Like `anyio.open_process` but with:
- Support for Windows command joining
- Termination of the process on exception during yield
- Forced cleanup of process resources during cancellation
"""
# Passing a string to open_process is equivalent to shell=True which is
# generally necessary for Unix-like commands on Windows but otherwise should
# be avoided
if not TYPE_CHECKING:
if not isinstance(command, list):
raise TypeError(
"The command passed to open process must be a list. You passed the command"
f"'{command}', which is type '{type(command)}'."
)
if sys.platform == "win32":
command = " ".join(command)
process = await _open_anyio_process(command, **kwargs)
else:
process = await anyio.open_process(command, **kwargs)
# if there's a creationflags kwarg and it contains CREATE_NEW_PROCESS_GROUP,
# use SetConsoleCtrlHandler to handle CTRL-C
win32_process_group = False
if (
sys.platform == "win32"
and "creationflags" in kwargs
and kwargs["creationflags"] & subprocess.CREATE_NEW_PROCESS_GROUP
):
win32_process_group = True
_windows_process_group_pids.add(process.pid)
# Add a handler for CTRL-C. Re-adding the handler is safe as Windows
# will not add a duplicate handler if _win32_ctrl_handler is
# already registered.
windll.kernel32.SetConsoleCtrlHandler(_win32_ctrl_handler, 1)
try:
# 1:
# async with process:
# yield process
yield process
finally:
# 2:
# Ensure the process resource is closed.

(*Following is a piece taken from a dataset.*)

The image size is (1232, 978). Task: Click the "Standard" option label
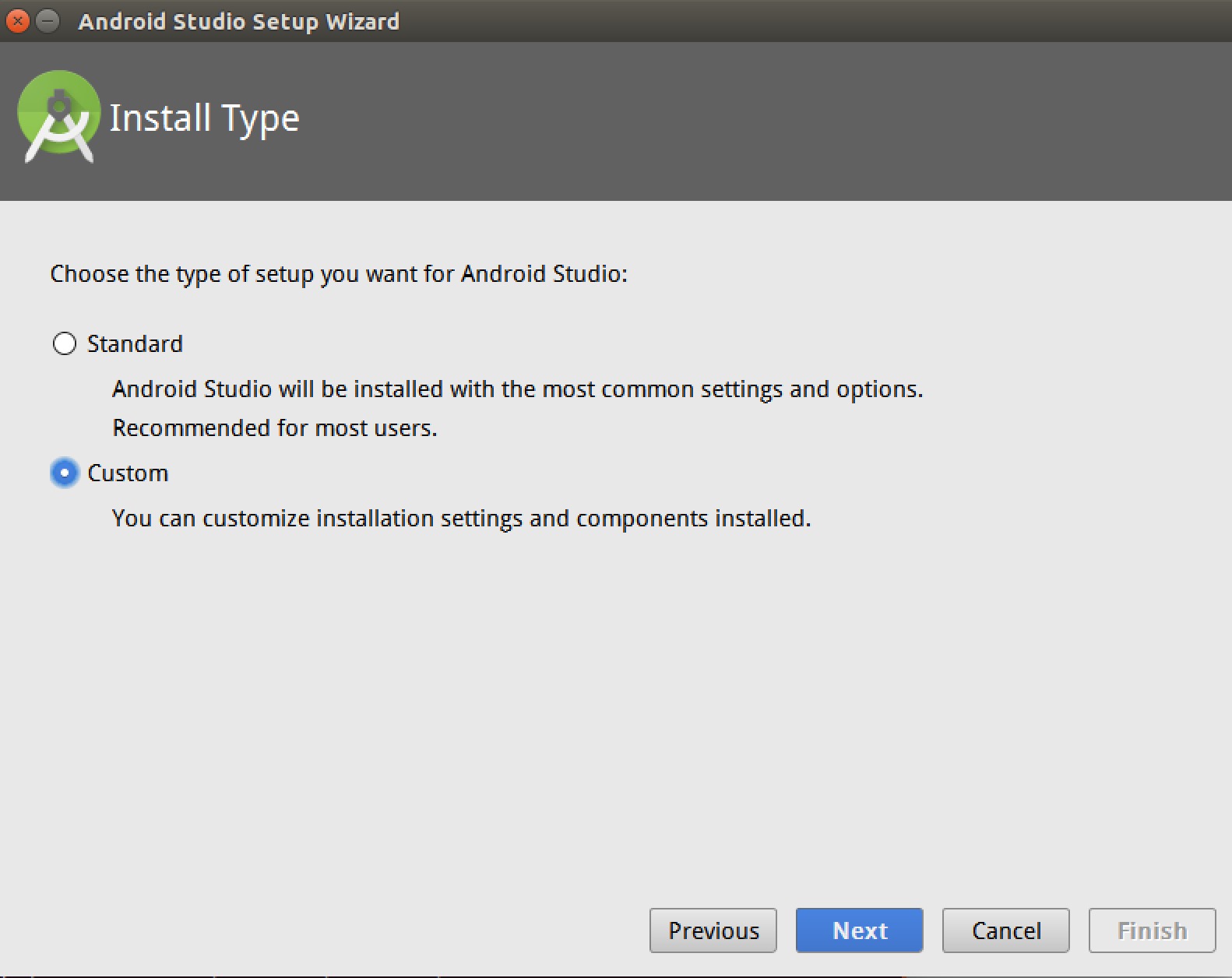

If not shielded from cancellation,
# this resource can be left open and the subprocess output can appear after
# the parent process has exited.
with anyio.CancelScope(shield=True):
await process.aclose()
try:
process.terminate()
if sys.platform == "win32" and win32_process_group:
_windows_process_group_pids.remove(process.pid)
except OSError:
# Occurs if the process is already terminated
pass
# 3:
# # Ensure the process resource is closed. If not shielded from cancellation,
# # this resource can be left open and the subprocess output can appear after
# # the parent process has exited.
# with anyio.CancelScope(shield=True):
# await process.aclose()
This includes three modifications that help ensure the subprocess exits gracefully, especially under cancellation scenarios.
Hi!
I am having similar issues.
I have an AWS EKS setup, the workers are type process (not kubernetes), so a worker spawns subproceses to execute flows.
Everytime the worker pod receives a SIGTERM, the process does not exits gracefully. It immediately stops, leaving the current execution flows as running forever.
I can see in logs:
Received SIGTERM. Sending SIGINT to the process worker (PID 7)...
Received SIGINT. Sending SIGINT to the process worker (PID 7)...
But right after this, the process exits and no running tasks are gracefully stopped.
I am investigating this for two days, reading issues, asking IA, prefect slack community and I don't find clear instructions how to fix or tackle the issue.
Have you done any findings?
@sluceno I don't have a solution for this. It should be possible to enable heartbeats from the flow runs and then have a periodic task that finds flow runs that haven't sent heartbeats recently and remove them. You would have to account for other cases, though, like flow runs that haven't started yet and thus haven't sent any heartbeats.